現場も新人研修を活用しようという発想に

吉岡:そこからスタートして、どのようにして現場の皆さんのご理解を得られていったのですか?

乾:その年のプレゼンテーションはバーチャルとはいえ、現場から「最近の新人はなかなかやるね」という印象を持ってもらえたようでした。翌年、やはりもう一度、新人が主体的にインタビューをするスタイルにチャレンジしたいと思い、改めて主旨や目的を現場に伝え、1カ所ずつOKをとりつけていきました。今思えば、肯定的な印象を持ってもらえたことで抵抗感をなくしていけた、ということかもしれません。その後は、毎年「ああ、また今年も新人がインタビューに来るのね」というような雰囲気になり、受け入れる現場も変わってきていると思います。

吉岡:入社年次を超えての組織のPDCAですね。

乾:ええ。毎年、新入社員ががんばってその年のカリキュラムを実践し、目に見える形でアウトプットしてくれているからこそ、私達もチャレンジを続けていけるのだと思っています。

吉岡:しかし、さらに実際の会社説明会を任せるというのには、相当の議論があったのではないですか?

乾:「採用の戦略として、新人が説明会をやるということが、どう働くのか?」「会社として対外的にどうなのか?」ということは聞かれましたね。私は採用も担当しており、その年の新入社員のことは内定時代からよく分かっていたので、この人たちなら大丈夫だろうと思っていました。それに仕事として任せはしますが、必要な場面でしっかり報告・連絡・相談をするように促し、いざとなればいつでもフォローできる状態で私たち人事のメンバーが控えていれば、できるはずだと。最終的には私たちが責任を持ちますということで、了承を得ました。

 当初は自分たちが楽になれるかなと思っていましたが、甘かったですね。むしろ根回しや下準備など、私たちの仕事は増えました。それでも、新人の達成感やそこからの学びなど、非常に効果が高かったので、現在も続けています。今思うと、恐ろしく無謀ですよね。でも、なんだかできそうな気がしたのです。

井上:今は、会社説明会を新人に任せていることについて、社員が違和感を抱いている印象は特にありません。むしろ、新人がインタビューを通じて、現場の人たちのリアルな仕事ぶりや想いを伝えることができるようになっています。

吉岡:現場を巻き込む中で、何か変化した点はありますか?

乾:新人のインタビューに対応する社員や研修の講師を選出してくださいと現場に依頼すると、できる人や最適な人という観点だけではなく、ぜひこの人には経験をさせたいからという、若手育成の視点で選んでくれる場面が出てきました。今までは現場も、このような依頼を負担に感じていたのではないかと思います。しかし最近は、それを活用しようという発想になってきているように思います。

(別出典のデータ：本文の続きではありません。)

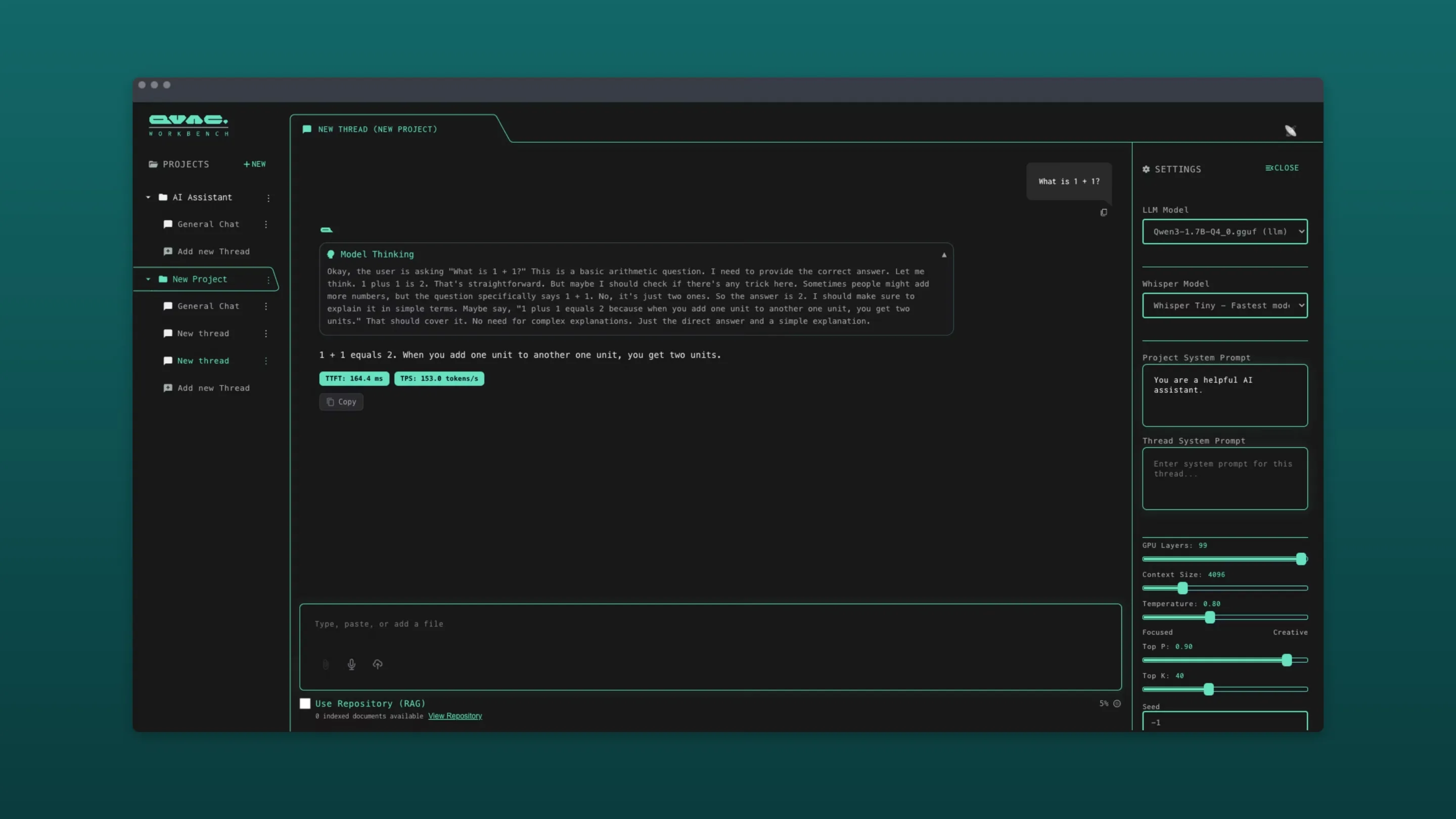Open the three-dot menu beside AI Assistant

井上:配属後、ちょうど半年後のフォローアップ研修で、現場の上司から新人に対して「サプライズレター」というものを書いてもらっています。数年前までは、期日までに書いてもらえなかったり、内容が非常に簡素だったり、ちょっと厳しすぎる表現だったりという場合もあり、こちらで個別に対応することが必要でした。でも、今は上司だけでなく、グループの先輩全員がコメントを書いてくれるなど、現場での育成の雰囲気は変わってきたと感じます。